Mount Mansfield, a captive insurance company, filed suit against numerous AIG entities and affiliates  alleging the defendants created Mount Mansfield to reduce their insurance risk, then mismanaged it to a point of near-insolvency. The complaint alleged further that AIG retaliated against Mount Mansfield by altering its records, reporting it to the Vermont Department of Insurance, and forcing it into a protracted rehabilitation, from which the court later released Mount Mansfield finding that it was not in fact insolvent, rather the reserves in the account were inaccurate. The reinsurer alleged that it lost millions of dollars in assets due to AIG’s mismanagement. Defendants moved to dismiss the complaint; their motion was granted and affirmed on appeal.

Among the comprehensive and complex allegations, Mount Mansfield alleged that the parties entered into two written agreements – a Management Agreement and a Reinsurance Agreement – but that additional contractual obligations were agreed upon orally but not consummated in writing. Plaintiff alleged that AIG agreed to create a written “All-Inclusive Insurance Agreement” where AIG would be responsible for “every aspect of the insurance program,” protecting Mount Mansfield,  and assuring that all written contracts for the insurance program were timely prepared; however, none of these “expansive” duties appeared anywhere in a writing.

Ultimately, a fourth amended complaint included 14 different counts including breach of fiduciary duty, breach of written and oral contracts, and negligent spoliation. The court summarized Mount Mansfield’s core allegations stating that in 1992 AIG’s agents made an oral agreement with plaintiff in which they agreed to become plaintiff’s fiduciaries and to manage the captive insurance program. Thereafter, AIG failed to reduce the agreement to writing, breached the oral and/or written agreements or their fiduciary duties by mismanaging the insurance program.

Among the allegations, Mount Mansfield alleged defendants breached an oral reinsurance agreement, yet it attached a written reinsurance agreement to the complaint, arguing the written agreement was merely a supplement to the more comprehensive oral agreement. The court reviewed the written agreement, finding that it comprehensively set out the rights and responsibilities of the parties. The court determined the parol evidence rule prohibits plaintiff from asserting that an oral agreement modifies the written agreement. The court also determined that the plaintiff failed to identify any specific provision of the written reinsurance agreement that defendants breached. Specifically, plaintiff alleged that AIG had improperly omitted or included unspecified terms and conditions, and the court noted that the duties AIG allegedly breached were not even included in the reinsurance agreement.
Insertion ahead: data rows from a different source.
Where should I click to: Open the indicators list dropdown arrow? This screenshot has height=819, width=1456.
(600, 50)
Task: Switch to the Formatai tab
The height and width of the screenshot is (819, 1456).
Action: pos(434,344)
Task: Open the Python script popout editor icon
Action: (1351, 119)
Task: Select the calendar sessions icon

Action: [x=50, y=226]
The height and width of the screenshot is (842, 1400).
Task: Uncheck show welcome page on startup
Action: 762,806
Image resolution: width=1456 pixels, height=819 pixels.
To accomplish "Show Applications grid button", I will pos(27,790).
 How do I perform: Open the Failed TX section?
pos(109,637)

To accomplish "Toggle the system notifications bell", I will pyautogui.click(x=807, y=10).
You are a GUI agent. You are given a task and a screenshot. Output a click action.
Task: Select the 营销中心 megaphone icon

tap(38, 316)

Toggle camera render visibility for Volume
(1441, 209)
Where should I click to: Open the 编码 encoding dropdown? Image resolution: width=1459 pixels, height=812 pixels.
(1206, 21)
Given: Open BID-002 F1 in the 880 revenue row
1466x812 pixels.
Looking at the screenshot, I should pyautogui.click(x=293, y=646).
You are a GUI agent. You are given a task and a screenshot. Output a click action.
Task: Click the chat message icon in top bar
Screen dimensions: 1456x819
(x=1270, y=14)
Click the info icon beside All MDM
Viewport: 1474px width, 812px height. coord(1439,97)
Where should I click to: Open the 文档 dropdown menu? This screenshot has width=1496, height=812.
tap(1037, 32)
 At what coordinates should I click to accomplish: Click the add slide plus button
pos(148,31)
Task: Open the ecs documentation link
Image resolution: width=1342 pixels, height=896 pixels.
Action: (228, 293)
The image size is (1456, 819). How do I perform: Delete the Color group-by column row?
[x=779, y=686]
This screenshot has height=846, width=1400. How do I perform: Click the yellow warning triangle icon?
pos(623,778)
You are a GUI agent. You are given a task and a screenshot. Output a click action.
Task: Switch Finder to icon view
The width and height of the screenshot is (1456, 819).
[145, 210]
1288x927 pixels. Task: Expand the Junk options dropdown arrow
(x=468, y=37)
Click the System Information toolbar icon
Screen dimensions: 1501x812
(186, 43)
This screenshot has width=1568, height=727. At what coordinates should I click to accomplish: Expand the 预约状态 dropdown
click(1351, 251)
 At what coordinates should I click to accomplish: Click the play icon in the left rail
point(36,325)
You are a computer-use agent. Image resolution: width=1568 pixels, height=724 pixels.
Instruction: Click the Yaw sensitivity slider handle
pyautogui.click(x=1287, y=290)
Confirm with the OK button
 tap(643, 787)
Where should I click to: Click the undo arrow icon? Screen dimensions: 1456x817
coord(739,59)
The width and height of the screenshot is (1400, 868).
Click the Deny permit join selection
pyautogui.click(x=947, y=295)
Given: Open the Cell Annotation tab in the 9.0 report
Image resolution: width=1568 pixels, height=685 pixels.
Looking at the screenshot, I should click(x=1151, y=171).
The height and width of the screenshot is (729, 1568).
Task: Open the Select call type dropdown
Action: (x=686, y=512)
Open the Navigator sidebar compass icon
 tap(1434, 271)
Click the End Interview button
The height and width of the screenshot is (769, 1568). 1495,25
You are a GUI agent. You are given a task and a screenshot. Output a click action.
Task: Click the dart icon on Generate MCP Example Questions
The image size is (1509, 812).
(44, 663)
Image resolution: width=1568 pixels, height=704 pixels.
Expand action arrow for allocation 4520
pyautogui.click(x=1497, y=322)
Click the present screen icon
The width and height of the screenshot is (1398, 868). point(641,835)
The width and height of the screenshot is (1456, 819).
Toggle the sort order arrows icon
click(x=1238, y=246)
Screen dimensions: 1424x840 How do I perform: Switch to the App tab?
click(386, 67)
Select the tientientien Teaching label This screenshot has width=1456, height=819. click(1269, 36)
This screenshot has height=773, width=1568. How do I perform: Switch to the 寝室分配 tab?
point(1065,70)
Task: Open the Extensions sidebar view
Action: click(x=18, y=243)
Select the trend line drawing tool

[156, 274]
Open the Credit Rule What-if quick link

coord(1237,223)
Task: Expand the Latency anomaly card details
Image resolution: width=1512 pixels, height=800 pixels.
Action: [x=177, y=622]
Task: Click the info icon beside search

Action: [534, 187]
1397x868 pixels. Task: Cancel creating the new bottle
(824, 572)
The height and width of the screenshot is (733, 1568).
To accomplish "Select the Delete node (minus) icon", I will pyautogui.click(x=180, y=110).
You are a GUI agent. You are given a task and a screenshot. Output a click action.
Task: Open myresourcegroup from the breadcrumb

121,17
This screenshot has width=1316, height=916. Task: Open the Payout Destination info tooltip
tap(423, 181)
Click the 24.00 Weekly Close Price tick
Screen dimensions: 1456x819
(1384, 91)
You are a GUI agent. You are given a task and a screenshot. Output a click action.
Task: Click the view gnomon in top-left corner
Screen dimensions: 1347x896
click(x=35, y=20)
The crux of plaintiff’s arguments relied on the existence of an agency relationship between the defendant’s that allegedly entered the oral agreements with plaintiff and all the remaining defendants. The court found no factual allegations to even infer an agency agreement from stating for example that plaintiffs did not claim that the defendants called to set the meeting for AIG, that the meeting was held in AIG’s offices, or that the defendants presented AIG business cards. Because there was no evidence of an agency relationship, the defendants must have ratified the agreements to be bound. Here, the court found no evidence of any benefit defendants received from the alleged oral agreements. Additionally, the plaintiffs claimed a fiduciary duty existed because plaintiff was a new company, unsophisticated in insurance/reinsurance, and had completely entrusted its affairs to defendant. Again, the court also found no allegations to support this conclusion. Rather, it found that plaintiffs played in active role in the reinsurance program by marketing policies to its shareholders.  Accordingly, the court dismissed plaintiff’s fourth amended complaint in its entirety.